§ **TASK INPUTS**
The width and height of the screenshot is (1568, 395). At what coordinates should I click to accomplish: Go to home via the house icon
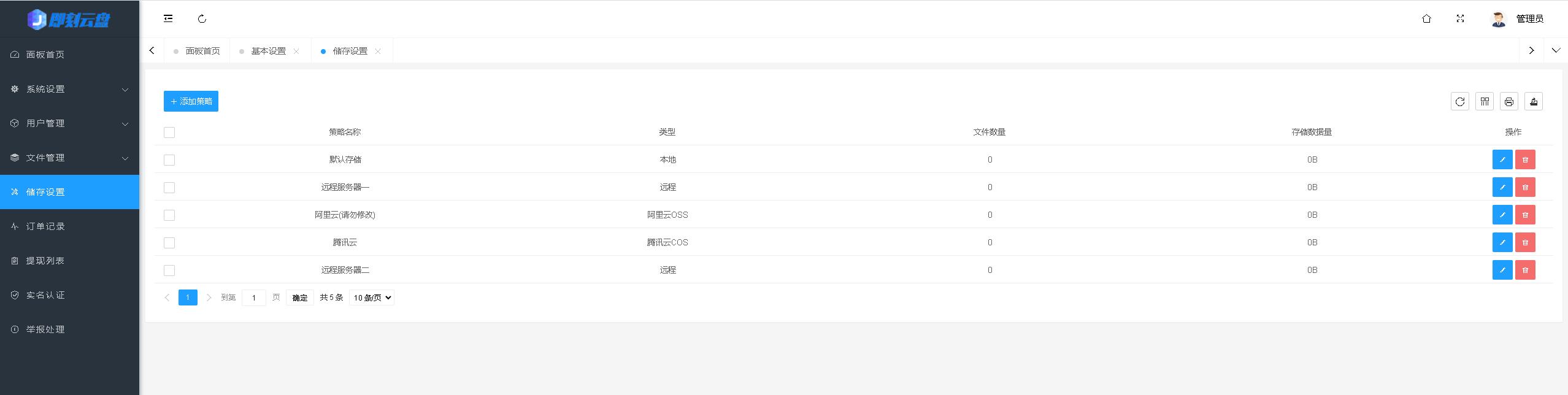[x=1426, y=19]
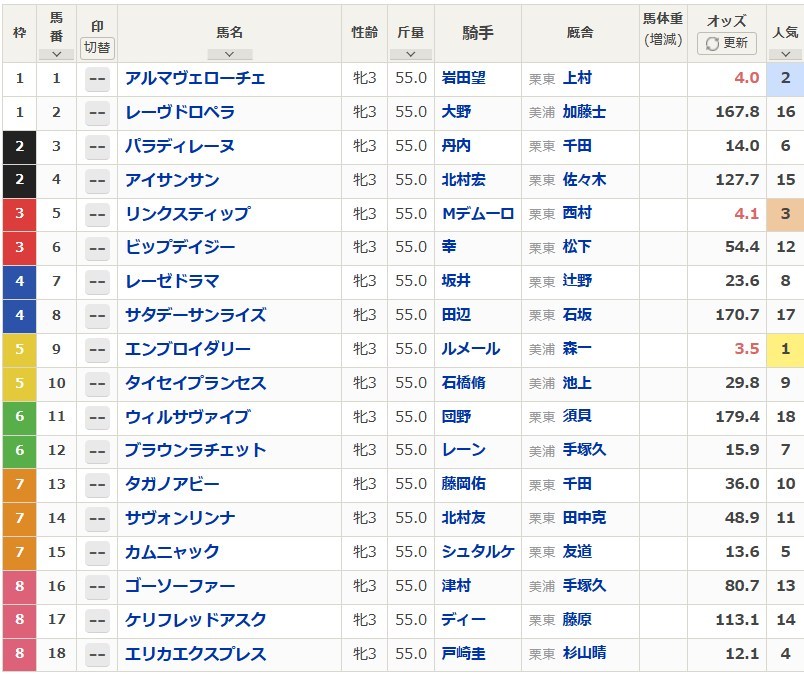Open horse page for カムニャック
804x674 pixels.
(x=172, y=552)
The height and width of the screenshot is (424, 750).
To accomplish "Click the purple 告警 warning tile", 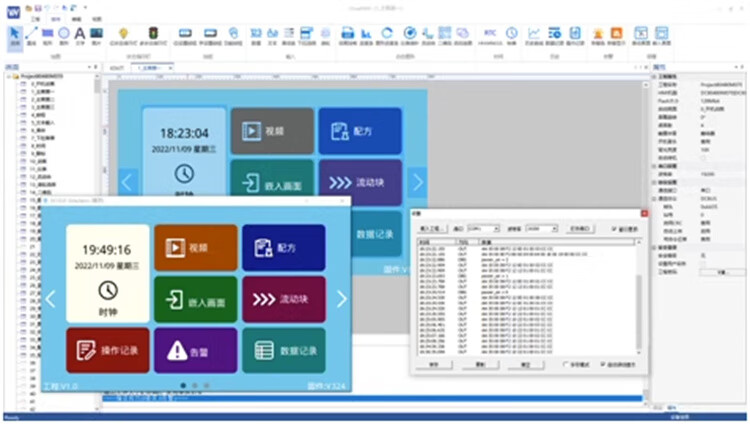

§ **EXERCISE REQUIREMENTS**
The lines above must be transcribed exactly, with every picture left out.

§ **RESULT OF THIS EXERCISE**
The width and height of the screenshot is (1568, 395). At what coordinates should I click to accomplish: Go to home via the house icon
[x=1426, y=19]
Open horse page for カムニャック
804x674 pixels.
(x=172, y=552)
The height and width of the screenshot is (424, 750).
To accomplish "Click the purple 告警 warning tile", 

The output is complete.